We’re less than a week away from the NBA trade deadline, and rumors are swirling at a tornado’s pace, so let’s simplify things: Here are the most likely players to be dealt by every team before next Thursday.

Atlanta Hawks: Marco Belinelli

The 31-year-old wing is working on an affordable expiring contract ($6.6 million), and the tanking Hawks have little use for his helpful production the rest of the way. Belinelli’s sharpshooting, adaptability to defensive schemes and championship experience make him an attractive fit for a contender like, say, the Oklahoma City Thunder.

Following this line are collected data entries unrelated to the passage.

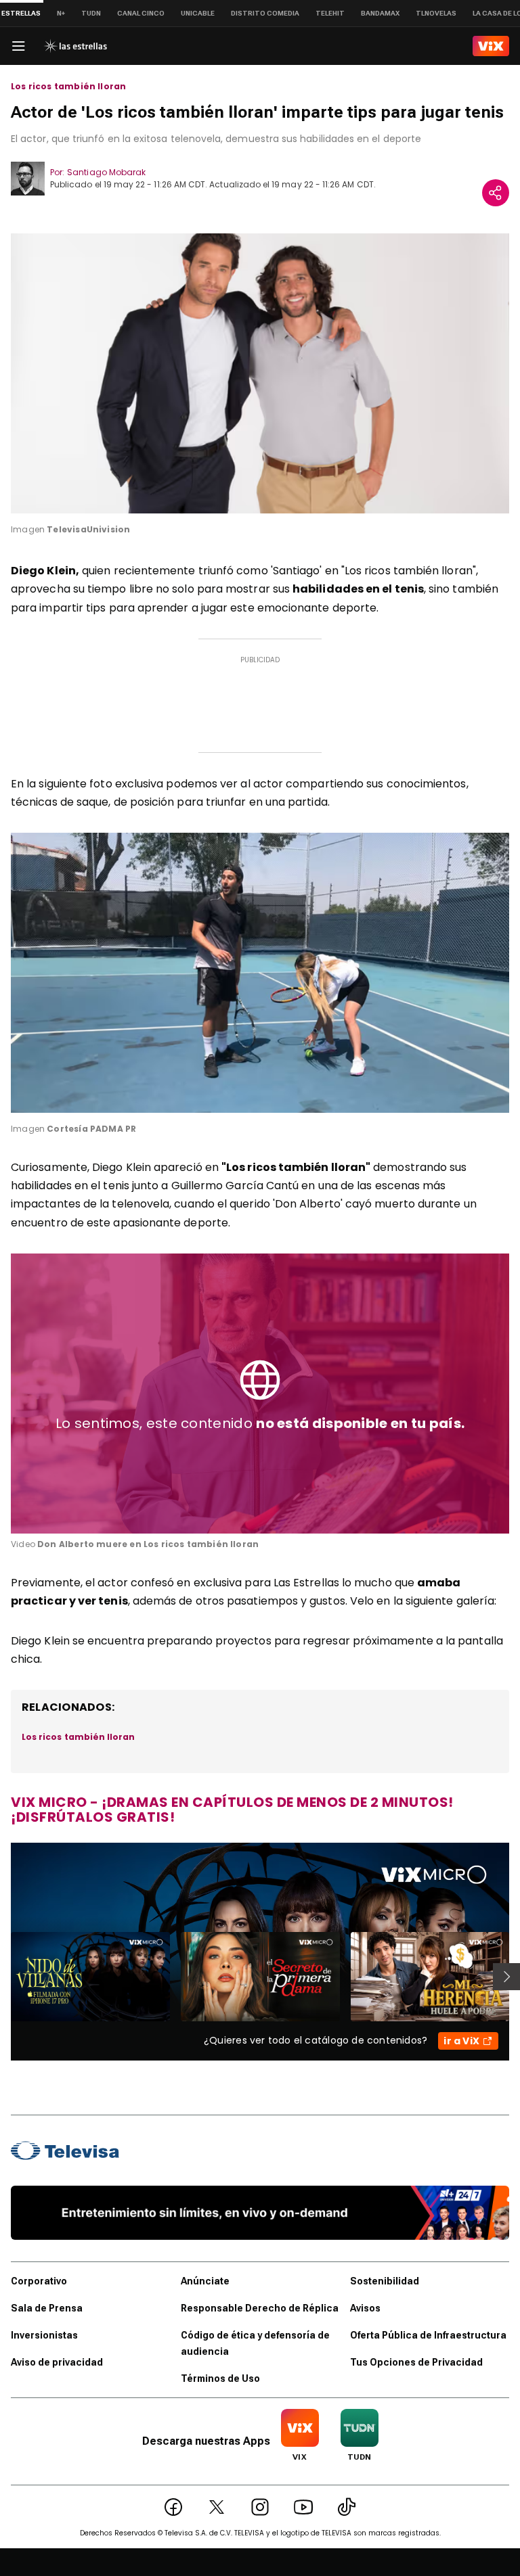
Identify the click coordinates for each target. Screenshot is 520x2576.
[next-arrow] (506, 1976)
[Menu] (18, 46)
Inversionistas (44, 2335)
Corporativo (39, 2281)
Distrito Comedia (265, 13)
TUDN (91, 13)
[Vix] (491, 46)
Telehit (330, 13)
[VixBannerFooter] (260, 2213)
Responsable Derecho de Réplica (260, 2308)
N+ (61, 13)
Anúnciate (205, 2281)
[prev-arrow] (2, 1976)
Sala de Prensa (47, 2308)
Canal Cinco (141, 13)
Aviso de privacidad (57, 2362)
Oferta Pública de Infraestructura (428, 2335)
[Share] (495, 192)
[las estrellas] (75, 46)
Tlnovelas (436, 13)
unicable (198, 13)
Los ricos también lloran (68, 86)
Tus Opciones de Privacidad (416, 2362)
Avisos (365, 2308)
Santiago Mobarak (106, 172)
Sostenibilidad (384, 2281)
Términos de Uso (220, 2378)
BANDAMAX (380, 13)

Hawks forward Ersan Ilyasova is another candidate for similar seasons, and both could probably be had for a second-round pick and contract filler.

Boston Celtics: Guerschon Yabusele

With a young core and a host of talented prospects still working on rookie deals, it’s unlikely the first-place Celtics make changes to their rotation, especially with an $8.4 million designated player exception available and the possibility that Gordon Hayward could return. Boston likes Yabusele and his potential as Draymond Green Lite, but there’s no real path to playing time for him on the Celtics, so if they were to part with an asset for some veteran help on their playoff run, Yabu would be it.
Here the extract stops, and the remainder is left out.